Estavam os dois deitados, um ao lado do outro, de mãos dadas e fitando o teto do quarto como se observassem as estrelas ou como se diante dos pares de olhos passasse um filme de toda a história que viveram juntos. Não sabiam que horas eram, mas a escuridão se fazia soberana lá fora, denunciando que não passou muito tempo desde a primeira troca de beijos e que estavam seguros da manhã que obrigaria uma separação.
Os dedos criavam um jogo próprio, enlaçavam-se das mais diversas formas, criavam toques de diferentes intensidades, mas não se separavam, como um contato remanescente dos beijos trocados até poucos minutos antes.
Agora, Pasha e Mikha vagavam em uma dimensão imensurável, enquanto conversavam em um tom baixo sobre outros tempos, deixando que a sinceridade quanto aos sentimentos juvenis, pela primeira vez, fluísse com a leveza nostálgica, sem impor falsas desculpas em nome de aparências.
- ... e aquela vez que fugimos pela estrada... fomos até a estação e voltamos, simplesmente só por fugir. Você lembra, Mikha? - Pasha disse enquanto continha a risada, ainda derivada de uma história anterior.

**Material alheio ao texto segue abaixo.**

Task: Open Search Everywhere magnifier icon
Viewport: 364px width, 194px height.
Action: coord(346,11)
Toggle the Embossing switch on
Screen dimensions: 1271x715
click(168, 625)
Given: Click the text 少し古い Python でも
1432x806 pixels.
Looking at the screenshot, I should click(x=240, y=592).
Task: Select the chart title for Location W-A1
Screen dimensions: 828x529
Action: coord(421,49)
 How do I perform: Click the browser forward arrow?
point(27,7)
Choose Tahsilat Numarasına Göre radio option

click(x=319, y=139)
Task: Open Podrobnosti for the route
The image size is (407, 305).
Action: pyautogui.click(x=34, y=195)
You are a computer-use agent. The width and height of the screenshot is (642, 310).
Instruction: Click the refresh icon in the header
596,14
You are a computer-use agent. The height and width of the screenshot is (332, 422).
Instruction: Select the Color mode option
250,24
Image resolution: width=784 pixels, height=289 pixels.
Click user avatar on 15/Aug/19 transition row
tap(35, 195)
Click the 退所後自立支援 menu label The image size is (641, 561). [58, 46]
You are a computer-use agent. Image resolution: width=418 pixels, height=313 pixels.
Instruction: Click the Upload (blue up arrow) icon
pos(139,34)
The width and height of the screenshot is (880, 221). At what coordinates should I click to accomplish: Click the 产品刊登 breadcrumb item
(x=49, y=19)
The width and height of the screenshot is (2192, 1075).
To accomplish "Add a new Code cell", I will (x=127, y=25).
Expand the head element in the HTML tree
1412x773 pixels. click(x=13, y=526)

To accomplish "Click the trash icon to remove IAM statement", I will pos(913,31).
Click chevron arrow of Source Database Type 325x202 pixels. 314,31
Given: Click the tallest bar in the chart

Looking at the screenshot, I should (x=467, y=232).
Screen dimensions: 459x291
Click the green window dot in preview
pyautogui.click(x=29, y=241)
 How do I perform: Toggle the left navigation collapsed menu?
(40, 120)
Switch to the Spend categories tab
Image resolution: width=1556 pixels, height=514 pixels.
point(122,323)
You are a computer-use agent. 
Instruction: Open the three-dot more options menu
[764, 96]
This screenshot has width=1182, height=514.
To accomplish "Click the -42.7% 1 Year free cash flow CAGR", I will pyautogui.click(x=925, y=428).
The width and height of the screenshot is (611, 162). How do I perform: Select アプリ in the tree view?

- Tânia ficava furiosa... - a resposta veio em um tom de harmonia, mesmo que o senhor não se lembrasse com clareza do evento citado - Tenho saudades de nossas fugas.
Era tão fácil escapar... conheciam todo o mundo antigo, cada canto que derivava de uma única estrada. Sabiam em quais lugares do rio poderiam nadar, em quais árvores poderiam subir. A vastidão de Moscou e a vida atual, por outro lado, os colocava naquela posição adulta e cheia de responsabilidades, onde o simples ato de se atrasar para o trabalho poderia causar uma demissão ou levantar a suspeita dos oficiais.
Viviam em melhores condições de moradia, mas isso possuía um preço e era difícil decidir entre a segurança daquela casa ou a falsa liberdade que tinham anteriormente.
- Acho que entendo porque você não quis me encontrar logo que chegou a Moscou... o seu medo... os dilemas. - Mikha continuou.
- Não, você não entende... eu achei que você tinha me esquecido - corrigiu Pasha - achei que você tinha mudado tanto a ponto de já não conseguir ser o homem que eu conheci.
- Posso até ter mudado, mas seria mais fácil eu esquecer de respirar... - Mikha virou o rosto, para encarar a feição de seu par.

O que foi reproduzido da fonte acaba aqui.